◆ **Directive**
Reproduce word for word the lines beginning with the one that contains "The width and height of the screenshot is (459, 657)." and running through the final line, inclusive. Omit the pictures from your reproduction.

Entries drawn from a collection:

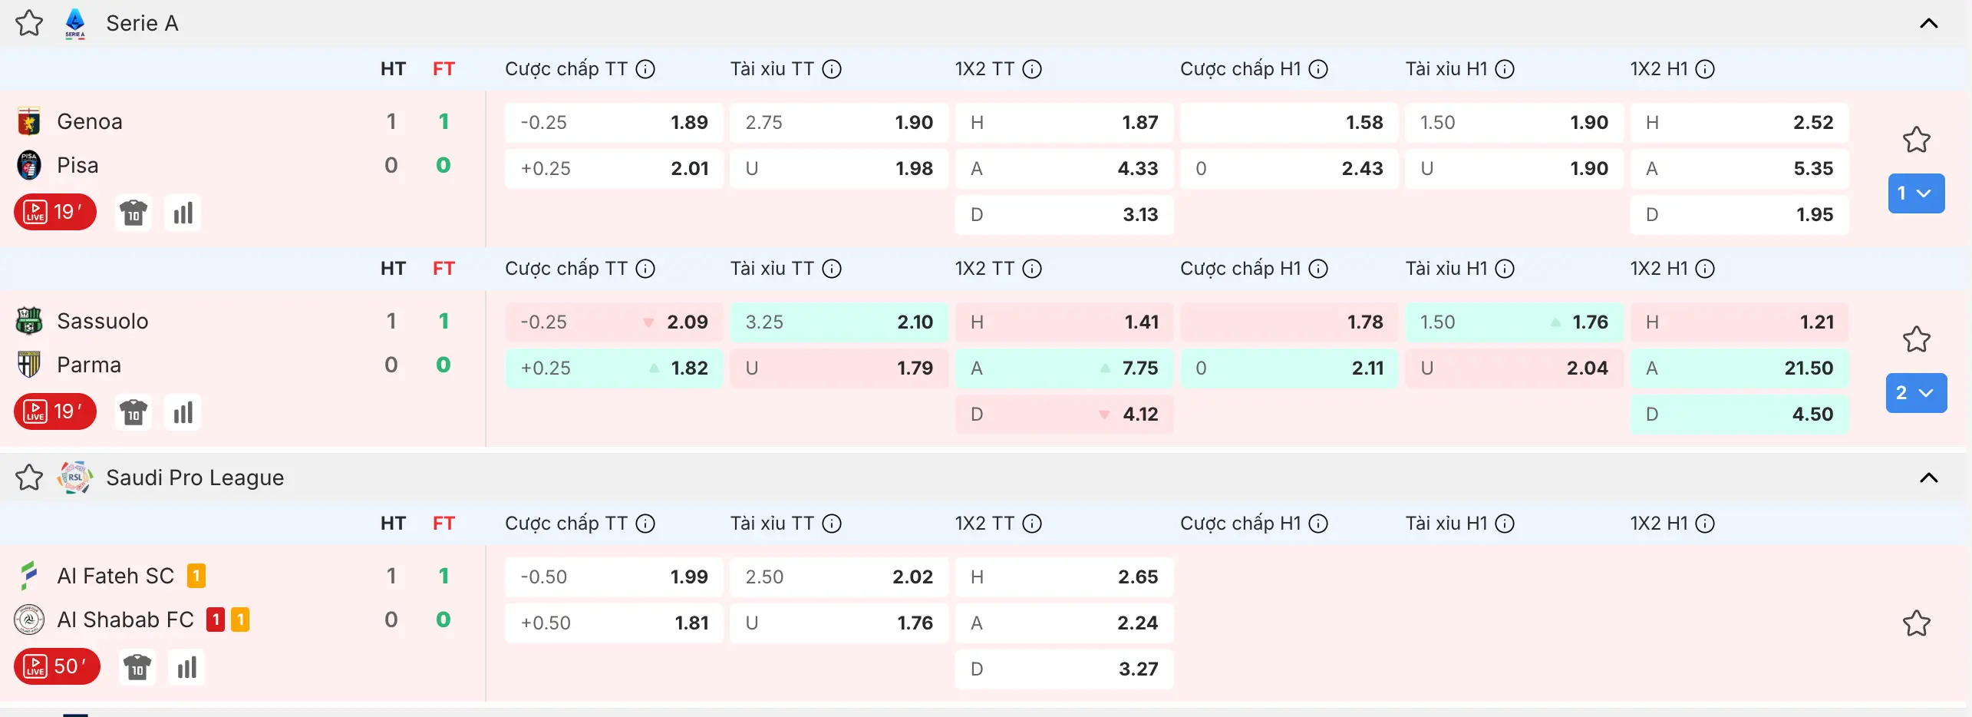The width and height of the screenshot is (1972, 717).
Task: Pick Al Shabab away win odds 2.24
Action: tap(1063, 623)
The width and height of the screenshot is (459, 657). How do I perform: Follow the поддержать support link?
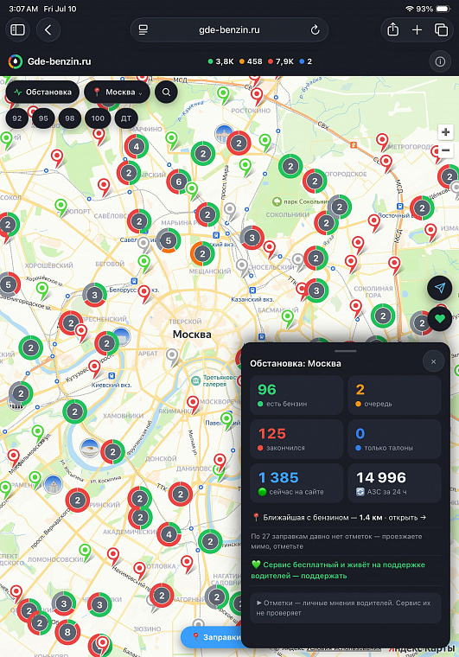click(324, 576)
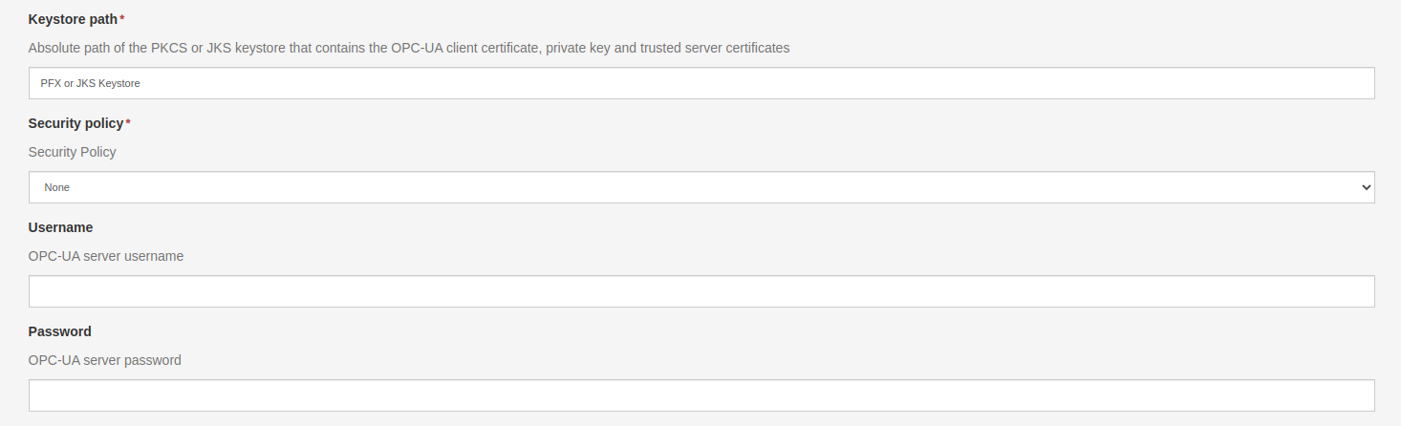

◆ **Answer to the exercise**
The width and height of the screenshot is (459, 657). How do I perform: Follow the поддержать support link?
click(324, 576)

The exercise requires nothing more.